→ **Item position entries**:
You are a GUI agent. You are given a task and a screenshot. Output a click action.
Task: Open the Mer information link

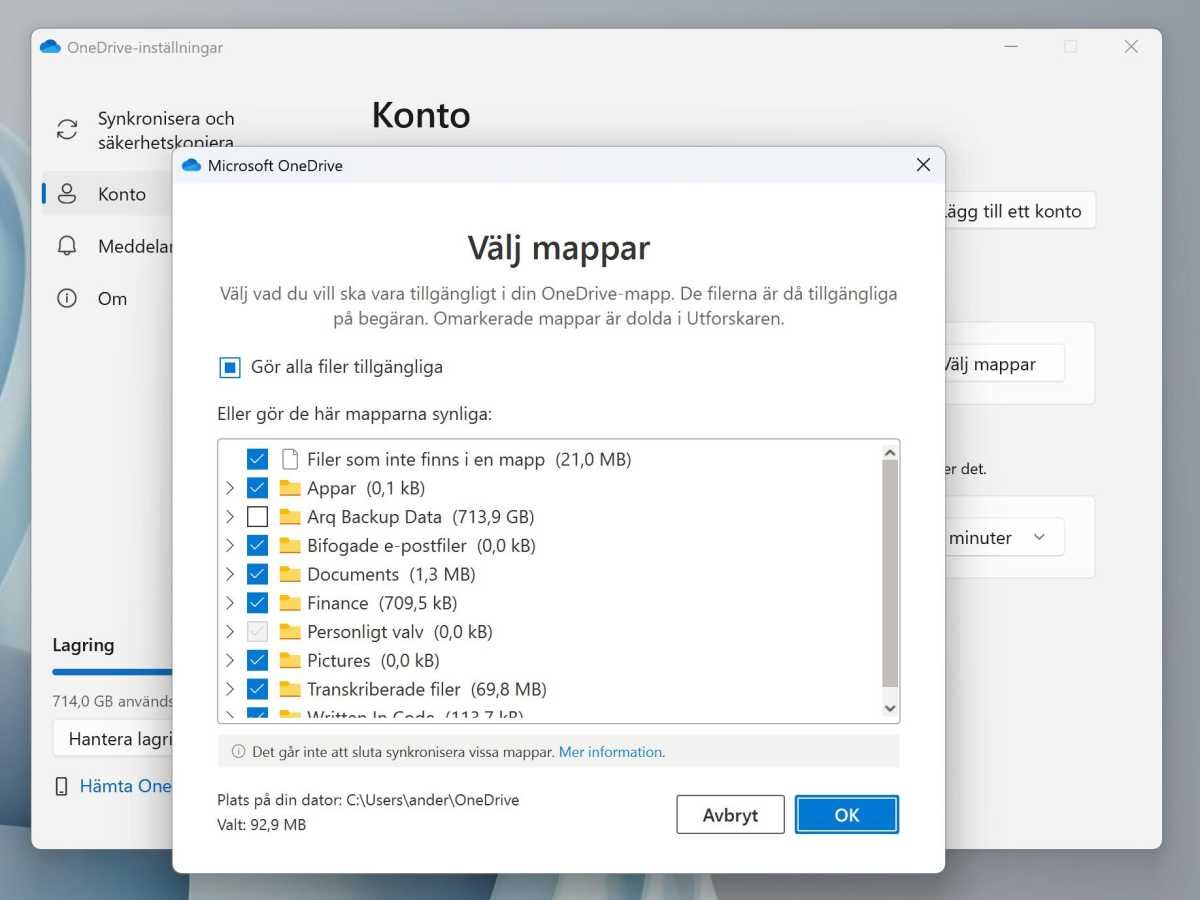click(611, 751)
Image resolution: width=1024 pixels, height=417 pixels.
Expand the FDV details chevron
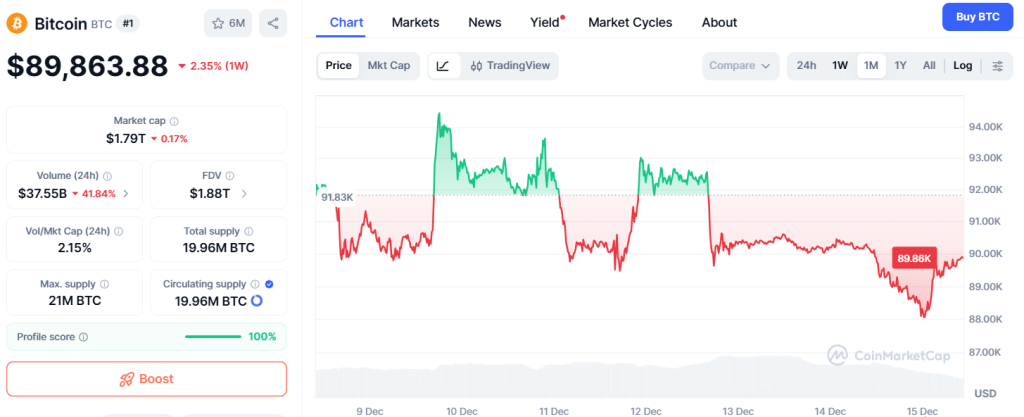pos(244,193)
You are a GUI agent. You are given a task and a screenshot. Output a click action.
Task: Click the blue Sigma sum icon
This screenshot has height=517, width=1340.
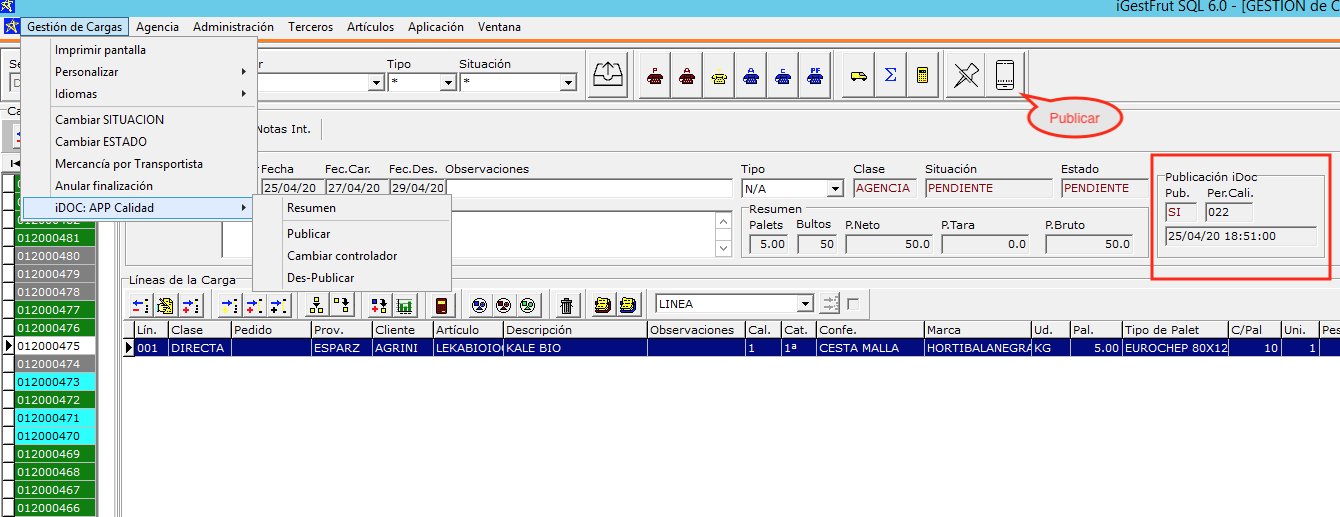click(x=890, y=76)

→ **Problem**: Scale the records above by rewriting every line, requests included, with each coordinate in the answers multiplied by 0.25 and rounded to a whole number, halves rounded up, and all other numbers left unchanged. Leave the pictures out of your answer.

→ **Exercise response**:
You are a GUI agent. You are given a task and a screenshot. Output a click action.
Task: Open the Mer information link

click(153, 188)
Image resolution: width=1024 pixels, height=417 pixels.
Expand the FDV details chevron
pos(61,48)
You are a GUI agent. You are given a task and a screenshot. Output a click action.
Task: Click the blue Sigma sum icon
This screenshot has height=517, width=1340.
click(x=223, y=19)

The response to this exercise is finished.